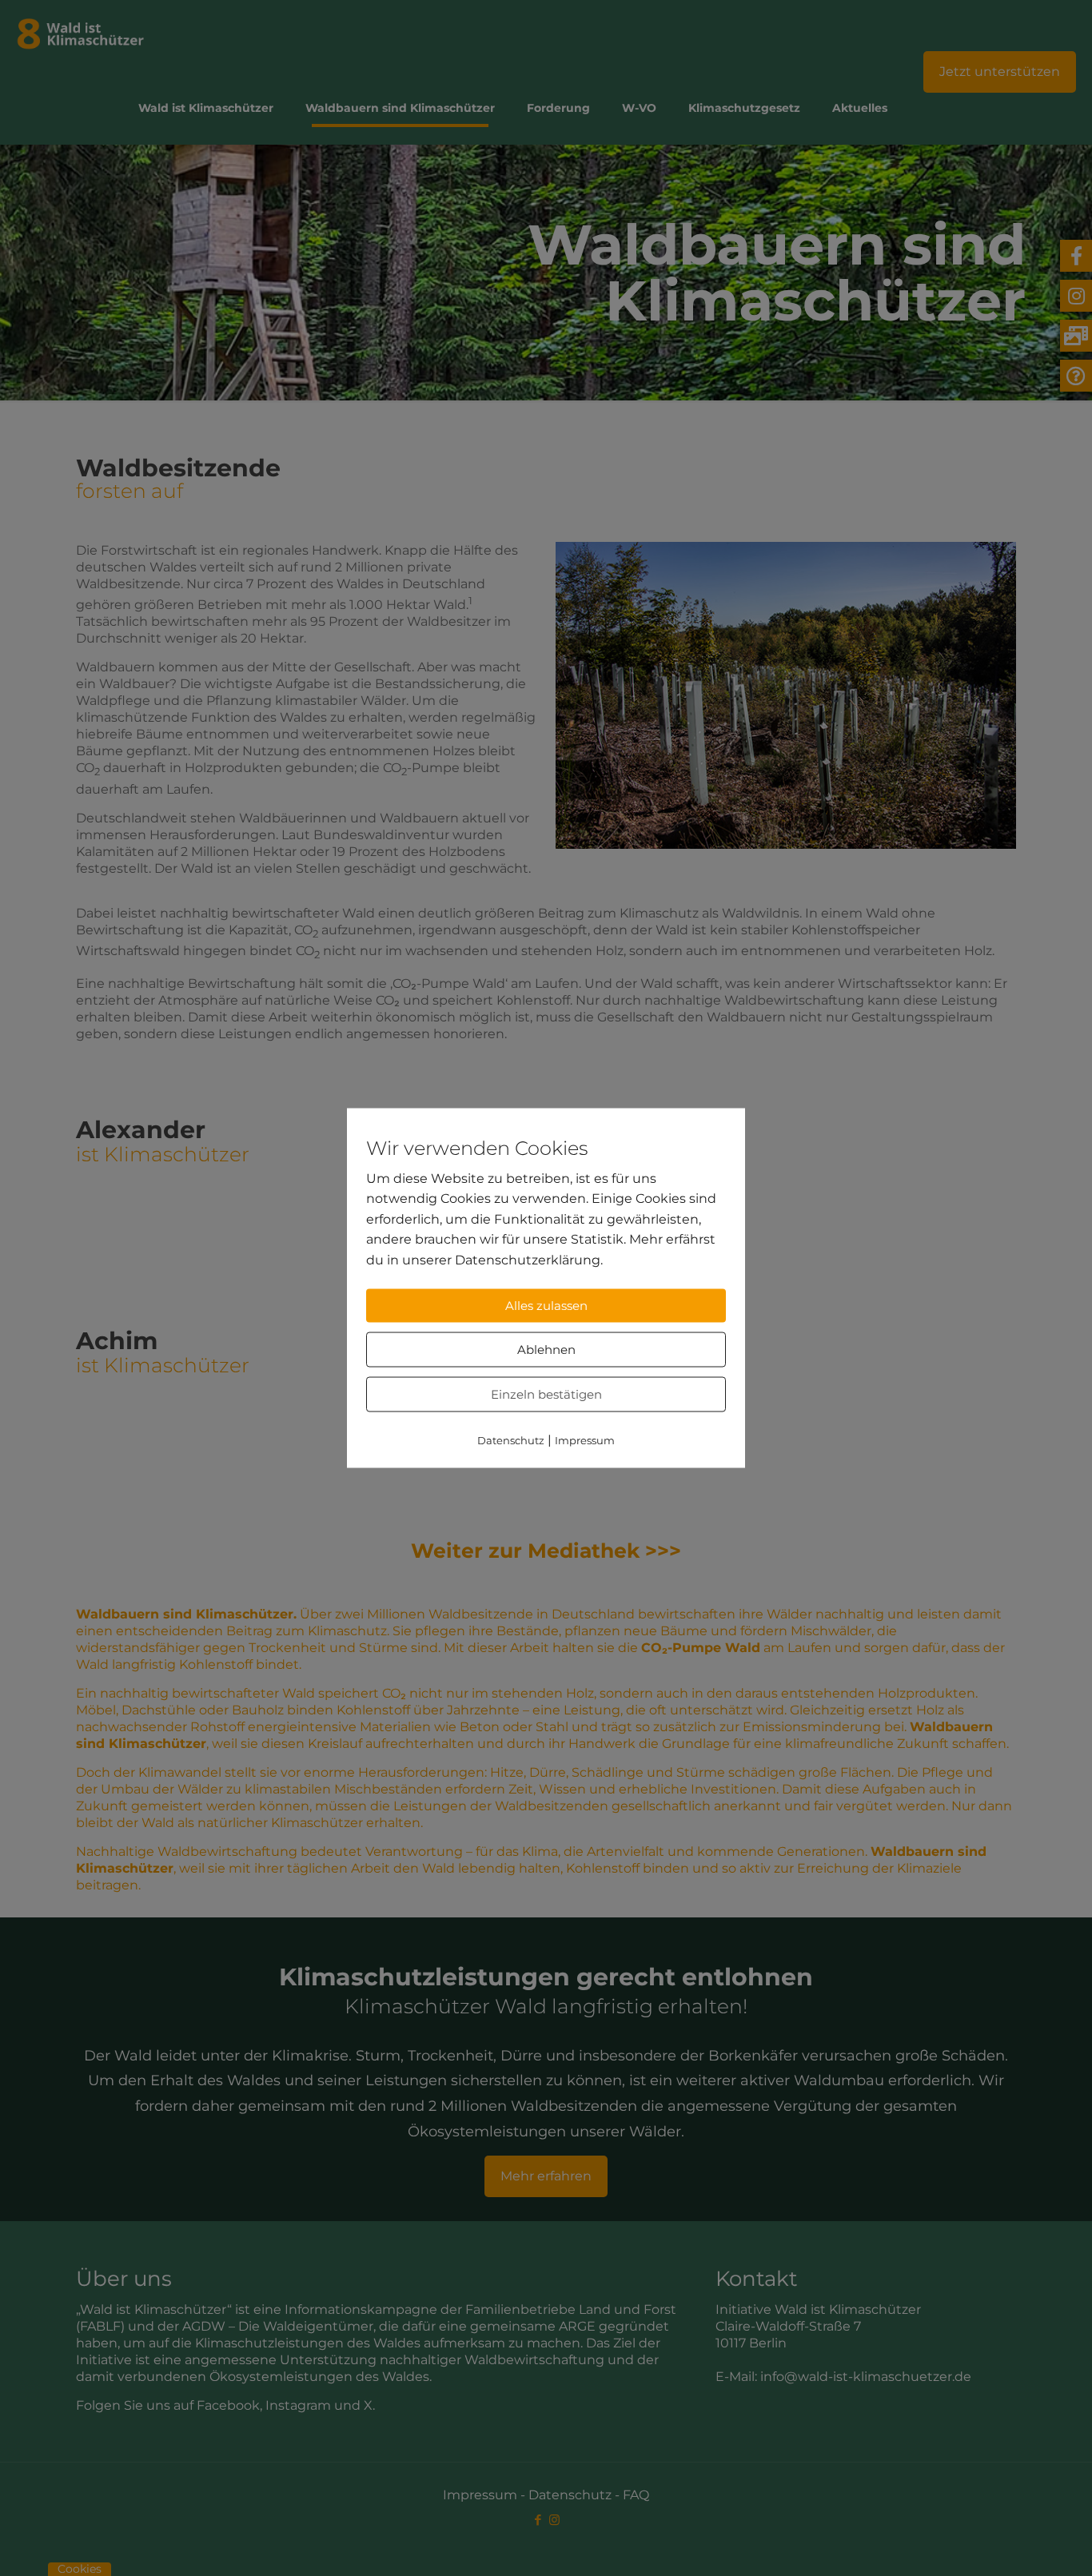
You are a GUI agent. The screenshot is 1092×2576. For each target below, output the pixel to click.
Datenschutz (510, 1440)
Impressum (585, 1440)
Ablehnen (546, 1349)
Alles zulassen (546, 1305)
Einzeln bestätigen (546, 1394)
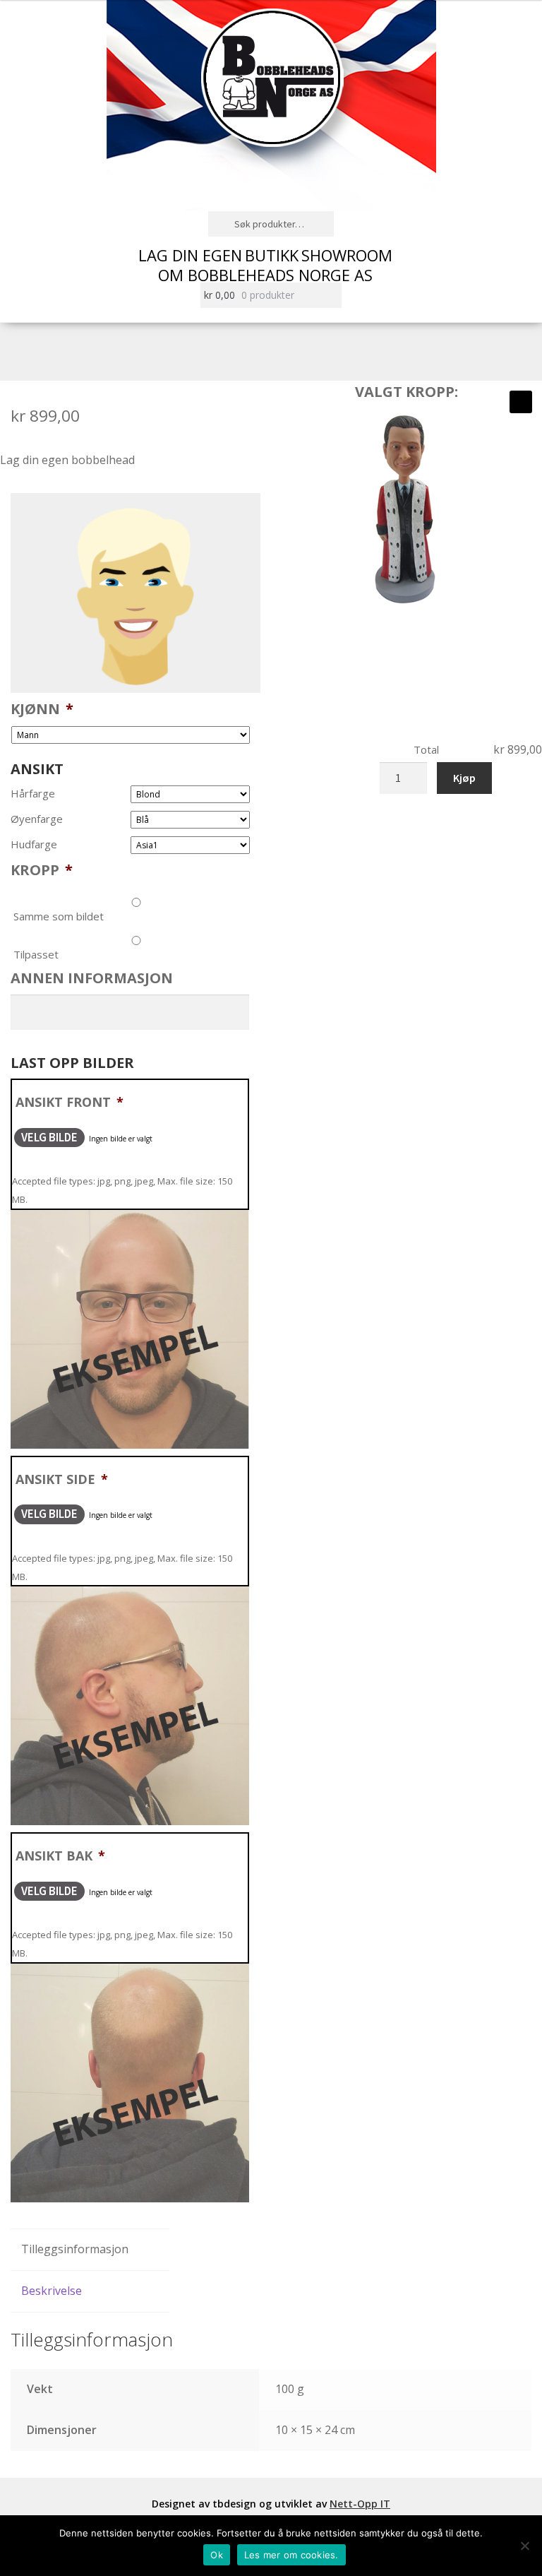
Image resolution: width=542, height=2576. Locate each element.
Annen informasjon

☆ ☆ ☆ ☆

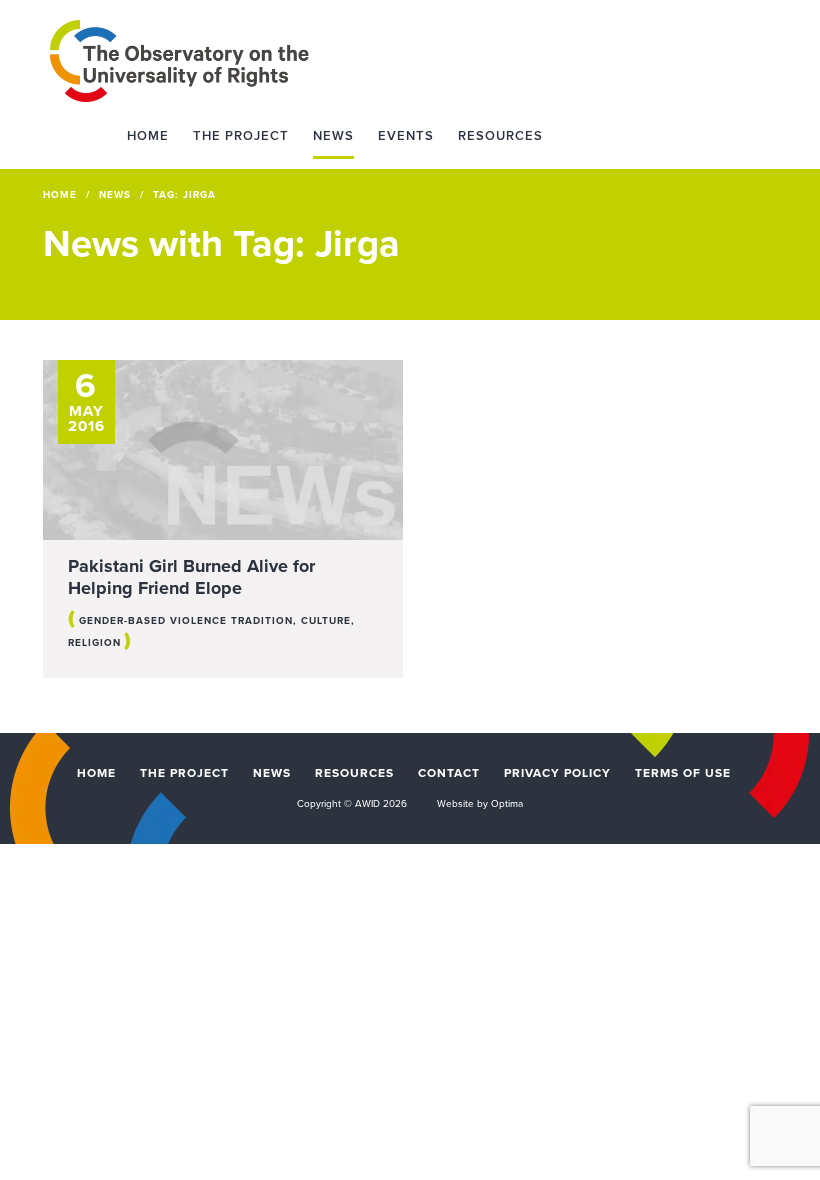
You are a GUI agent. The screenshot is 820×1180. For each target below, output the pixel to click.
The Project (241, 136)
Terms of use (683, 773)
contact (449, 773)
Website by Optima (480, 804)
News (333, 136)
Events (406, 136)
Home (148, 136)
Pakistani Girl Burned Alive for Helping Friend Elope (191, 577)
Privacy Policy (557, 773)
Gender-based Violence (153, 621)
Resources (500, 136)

☆ ☆ ☆ ☆

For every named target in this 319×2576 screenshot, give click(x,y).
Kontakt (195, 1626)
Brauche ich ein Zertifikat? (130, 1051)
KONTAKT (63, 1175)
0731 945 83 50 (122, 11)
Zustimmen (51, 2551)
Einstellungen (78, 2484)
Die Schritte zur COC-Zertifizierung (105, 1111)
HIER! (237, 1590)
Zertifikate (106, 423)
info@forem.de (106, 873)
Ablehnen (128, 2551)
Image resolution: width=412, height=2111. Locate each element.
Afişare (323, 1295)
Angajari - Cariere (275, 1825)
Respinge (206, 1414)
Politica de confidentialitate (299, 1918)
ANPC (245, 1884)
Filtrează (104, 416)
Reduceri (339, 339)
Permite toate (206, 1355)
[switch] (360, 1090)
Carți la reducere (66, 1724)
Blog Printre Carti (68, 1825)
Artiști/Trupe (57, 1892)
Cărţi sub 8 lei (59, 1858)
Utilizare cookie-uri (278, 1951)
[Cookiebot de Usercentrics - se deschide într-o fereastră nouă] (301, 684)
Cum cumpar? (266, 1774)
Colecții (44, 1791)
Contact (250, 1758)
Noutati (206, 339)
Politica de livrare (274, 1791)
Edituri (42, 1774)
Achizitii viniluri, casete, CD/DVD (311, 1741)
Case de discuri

☆ ☆ ☆ ☆

◆ Instructions to follow ◆
Throughout the data above, report every line that contains the string "screenshot".

◆ Problem solution ◆
You are a GUI agent. The screenshot is 1092×2576. For each target below, output the pixel to click.
You are a GUI agent. The screenshot is 820×1180. For each target below, output the pixel to click.
For every named target in this 319×2576 screenshot, give click(x,y).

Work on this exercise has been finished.